Mots clés:virus de l'hépatite C, transaminases,
hépatite chronique, PCR, Interféron alpha.
Chez un sujet possédant des anticorps dirigés
contre le virus de l'hépatite C (VHC) mis en évidence
par deux tests sérologiques Elisa de troisième génération
et présentant une hypertransaminasémie, l'indication
de ponction biopsie du foie est toujours posée afin de
rechercher des signes histologiques d'hépatite chronique
et d'initialiser le traitement par interféron alpha. Chez
certains malades, plus rares, les transaminases sont normales
de façon répétée, c'est-à-dire
lors de trois dosages successifs en 6 mois au moins. Des études
préliminaires ont montré que la biopsie mettait
en évidence des lésions d'hépatite chronique
dans une proportion notable des patients de ce type. La conduite
à tenir lorsque les transaminases sont strictement normales
n'est pas encore totalement codifiée. Toutefois, le test
le plus discriminant pour prédire l'existence de lésions
d'hépatite chronique semble être la présence
de l'ARN du VHC évaluée par PCR dans le sérum.
Les questions suivantes sont tout de même actuellement posées
: 1) Existe-t-il des symptômes cliniques et/ou un examen
biologique discriminant permettant de poser l'indication d'une
ponction-biopsie hépatique ? 2) Les examens virologiques
sont-ils utiles chez ces patients ? 3) Quelles sont les lésions
histologiques observées ? 4) Y a-t-il une indication de
traitement par l'interféron et quel en est le résultat
?
Les symptômes cliniques et les autres examens biologiques
Il ne semble pas exister de caractéristique épidémiologique et/ou clinique permettant de discriminer les patients ayant des anticorps anti-VHC et des transaminases normales de ceux ayant une hypertransaminasémie. Le mode de contamination ne semble pas différent ainsi que la durée du portage ou de l'infection et la gravité des signes cliniques en particulier de l'asthénie [1]. Parmi les examens biologiques, il n'existe pas non plus de test discriminant ; il n'a pas été constaté de différence statistiquement significative en ce qui concerne l'activité sérique des phosphatases alcalines ou de la gamma-glutamyl-transpeptidase, la concentration sérique de bilirubine et/ou d'albumine [1]. Il n'existe pas non plus de différence en ce qui concerne la prévalence respective des anticorps anti-tissus ou d'une cryoglobulinémie mixte. En revanche, la normalité de l'ALAT s'accompagne presque toujours d'une normalité de l'ASAT. Seul, récemment, le dosage de l'alpha glutathion S-transférase a été proposé comme marqueur sensible des lésions hépatiques car elle était augmentée dans une étude chez 11 des 19 patients (58 %) atteints d'hépatite chronique avec des transaminases normales [2] ; il n'existait toutefois pas de corrélation avec la virémie, ni avec le score de Knodell.
Les examens virologiques
Chez les patients à transaminases normales, la recherche
de l'ARN du VHC dans le sérum par PCR qualitative a été
positive dans 50 % à 65 % des cas selon les études
[3-5]. Par la technique des ADN branchés (méthode
de 1re génération) avec un seuil de 3,5.105 Eq génomes/ml,
l'ARN du VHC est mis en évidence dans le sérum dans
environ 60 % des cas [1]. La quantification de l'ARN du VHC dans
le sérum a été moins étudiée.
La concentration de virus circulant est habituellement faible,
estimée en moyenne entre 3,5 et 6,9.105 Eq génomes/ml
dans une étude [1] par la technique des ADN branchés.

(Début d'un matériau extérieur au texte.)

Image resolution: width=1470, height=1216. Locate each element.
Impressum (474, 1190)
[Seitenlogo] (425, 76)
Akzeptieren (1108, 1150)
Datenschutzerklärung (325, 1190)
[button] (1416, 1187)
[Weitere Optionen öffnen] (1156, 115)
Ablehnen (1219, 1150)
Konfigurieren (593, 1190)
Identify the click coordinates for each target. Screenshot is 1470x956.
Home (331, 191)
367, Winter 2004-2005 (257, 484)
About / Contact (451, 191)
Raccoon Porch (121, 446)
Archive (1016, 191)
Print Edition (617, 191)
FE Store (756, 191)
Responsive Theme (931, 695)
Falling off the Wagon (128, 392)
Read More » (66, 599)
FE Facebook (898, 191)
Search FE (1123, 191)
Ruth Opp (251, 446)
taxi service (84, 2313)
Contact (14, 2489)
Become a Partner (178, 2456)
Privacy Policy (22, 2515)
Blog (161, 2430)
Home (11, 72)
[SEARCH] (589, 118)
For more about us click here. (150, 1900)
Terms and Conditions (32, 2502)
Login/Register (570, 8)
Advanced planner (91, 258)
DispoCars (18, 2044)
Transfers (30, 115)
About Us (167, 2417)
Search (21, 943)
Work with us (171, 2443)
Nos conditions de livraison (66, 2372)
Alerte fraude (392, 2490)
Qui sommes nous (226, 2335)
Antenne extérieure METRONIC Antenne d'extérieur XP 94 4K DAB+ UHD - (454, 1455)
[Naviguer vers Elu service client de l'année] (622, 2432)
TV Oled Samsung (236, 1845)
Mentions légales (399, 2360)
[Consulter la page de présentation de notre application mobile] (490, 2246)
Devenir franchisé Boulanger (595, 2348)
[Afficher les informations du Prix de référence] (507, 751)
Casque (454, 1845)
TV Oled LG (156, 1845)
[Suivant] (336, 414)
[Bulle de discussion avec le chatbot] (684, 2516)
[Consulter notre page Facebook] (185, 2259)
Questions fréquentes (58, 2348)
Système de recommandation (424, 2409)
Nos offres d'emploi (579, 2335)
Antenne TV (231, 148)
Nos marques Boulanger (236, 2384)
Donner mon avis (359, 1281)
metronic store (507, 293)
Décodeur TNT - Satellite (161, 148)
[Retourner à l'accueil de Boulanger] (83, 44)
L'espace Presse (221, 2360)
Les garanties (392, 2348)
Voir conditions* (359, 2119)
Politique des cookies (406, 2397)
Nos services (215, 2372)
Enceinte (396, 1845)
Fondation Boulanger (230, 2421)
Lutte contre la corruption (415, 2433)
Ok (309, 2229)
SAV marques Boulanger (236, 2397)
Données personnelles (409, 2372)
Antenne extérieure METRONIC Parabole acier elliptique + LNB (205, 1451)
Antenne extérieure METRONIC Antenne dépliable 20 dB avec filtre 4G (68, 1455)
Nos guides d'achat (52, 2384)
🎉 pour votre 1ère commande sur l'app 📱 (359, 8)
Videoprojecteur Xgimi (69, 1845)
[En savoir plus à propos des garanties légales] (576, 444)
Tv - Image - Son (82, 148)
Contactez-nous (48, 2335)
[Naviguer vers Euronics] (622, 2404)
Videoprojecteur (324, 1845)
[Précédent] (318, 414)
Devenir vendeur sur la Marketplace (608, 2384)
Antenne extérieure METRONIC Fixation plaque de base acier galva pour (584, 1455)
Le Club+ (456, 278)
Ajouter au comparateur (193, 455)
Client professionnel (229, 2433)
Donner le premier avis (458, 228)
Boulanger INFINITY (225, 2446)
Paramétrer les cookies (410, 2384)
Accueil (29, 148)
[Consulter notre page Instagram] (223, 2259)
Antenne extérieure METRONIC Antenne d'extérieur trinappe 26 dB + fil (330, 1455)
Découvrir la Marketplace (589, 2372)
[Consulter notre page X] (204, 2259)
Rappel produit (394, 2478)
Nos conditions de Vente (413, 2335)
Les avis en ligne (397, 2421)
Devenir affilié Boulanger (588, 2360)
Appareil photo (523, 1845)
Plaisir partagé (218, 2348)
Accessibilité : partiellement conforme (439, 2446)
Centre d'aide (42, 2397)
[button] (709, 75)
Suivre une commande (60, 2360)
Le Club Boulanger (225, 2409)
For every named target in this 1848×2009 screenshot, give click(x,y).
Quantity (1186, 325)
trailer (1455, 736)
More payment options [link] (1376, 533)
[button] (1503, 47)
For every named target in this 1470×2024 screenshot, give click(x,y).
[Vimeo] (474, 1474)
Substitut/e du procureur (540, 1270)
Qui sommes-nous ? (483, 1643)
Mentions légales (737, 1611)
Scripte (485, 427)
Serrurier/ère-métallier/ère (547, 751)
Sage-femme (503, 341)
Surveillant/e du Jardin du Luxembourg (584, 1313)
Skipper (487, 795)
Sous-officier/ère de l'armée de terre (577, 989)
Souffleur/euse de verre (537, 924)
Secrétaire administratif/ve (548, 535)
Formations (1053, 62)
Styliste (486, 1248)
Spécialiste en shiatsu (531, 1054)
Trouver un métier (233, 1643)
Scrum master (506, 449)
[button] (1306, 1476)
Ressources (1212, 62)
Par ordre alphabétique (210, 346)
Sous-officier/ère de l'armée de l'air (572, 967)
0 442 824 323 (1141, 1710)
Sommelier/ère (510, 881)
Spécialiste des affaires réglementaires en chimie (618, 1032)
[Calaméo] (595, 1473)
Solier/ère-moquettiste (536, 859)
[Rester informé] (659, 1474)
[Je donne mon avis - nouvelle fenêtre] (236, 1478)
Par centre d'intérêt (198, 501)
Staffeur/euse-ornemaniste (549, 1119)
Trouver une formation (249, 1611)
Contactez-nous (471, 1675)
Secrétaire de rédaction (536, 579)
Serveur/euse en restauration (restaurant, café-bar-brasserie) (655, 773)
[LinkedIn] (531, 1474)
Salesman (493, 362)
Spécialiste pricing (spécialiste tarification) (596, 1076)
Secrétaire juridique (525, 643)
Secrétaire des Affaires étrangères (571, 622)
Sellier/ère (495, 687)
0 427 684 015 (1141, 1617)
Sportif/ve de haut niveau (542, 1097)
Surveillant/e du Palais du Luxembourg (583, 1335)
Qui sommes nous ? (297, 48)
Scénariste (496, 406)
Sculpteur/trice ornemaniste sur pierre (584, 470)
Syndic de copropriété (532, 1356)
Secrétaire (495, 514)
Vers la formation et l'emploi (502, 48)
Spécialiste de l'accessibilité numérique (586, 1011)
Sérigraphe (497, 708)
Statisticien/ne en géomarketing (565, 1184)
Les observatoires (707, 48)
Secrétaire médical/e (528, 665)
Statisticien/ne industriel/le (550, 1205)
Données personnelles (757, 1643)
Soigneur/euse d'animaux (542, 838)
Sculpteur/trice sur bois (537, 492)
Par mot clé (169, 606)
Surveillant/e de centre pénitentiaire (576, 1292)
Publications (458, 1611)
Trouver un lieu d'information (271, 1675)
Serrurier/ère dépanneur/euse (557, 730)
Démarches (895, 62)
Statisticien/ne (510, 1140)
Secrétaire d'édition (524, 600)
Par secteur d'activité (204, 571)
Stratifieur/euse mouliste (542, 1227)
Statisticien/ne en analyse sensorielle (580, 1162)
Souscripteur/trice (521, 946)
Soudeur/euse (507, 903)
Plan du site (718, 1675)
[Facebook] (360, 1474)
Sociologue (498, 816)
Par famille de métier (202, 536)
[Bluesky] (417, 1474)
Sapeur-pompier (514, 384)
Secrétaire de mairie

Il ne semble pas que la charge virale, qui reste relativement
faible, soit plus élevée en cas d'hypertransaminasémie
modérée inférieure à 1,5 ou 2 N que
lorsque les transaminases sont normales.
Un résultat positif de l'immunoblot ne permet pas de prédire
la présence d'une hépatite chronique. Quand le résultat
de l'immunoblot est indéterminé (une seule bande
positive), la recherche de l'ARN du VHC par PCR dans le sérum
est négative chez les sujets à transaminases normales
[6]. La PCR dans le sérum est supérieure à
l'immunoblot pour prédire l'infection à VHC [7].
Cependant, il semble exister un lien entre le nombre de bandes
positives des immunoblots et la présence du virus en circulation.
Les pourcentages de sujets virémiques dans une étude
française étaient respectivement de 27 %, 60 % ou
93 % selon que 2, 3 ou 4 bandes étaient positives [6].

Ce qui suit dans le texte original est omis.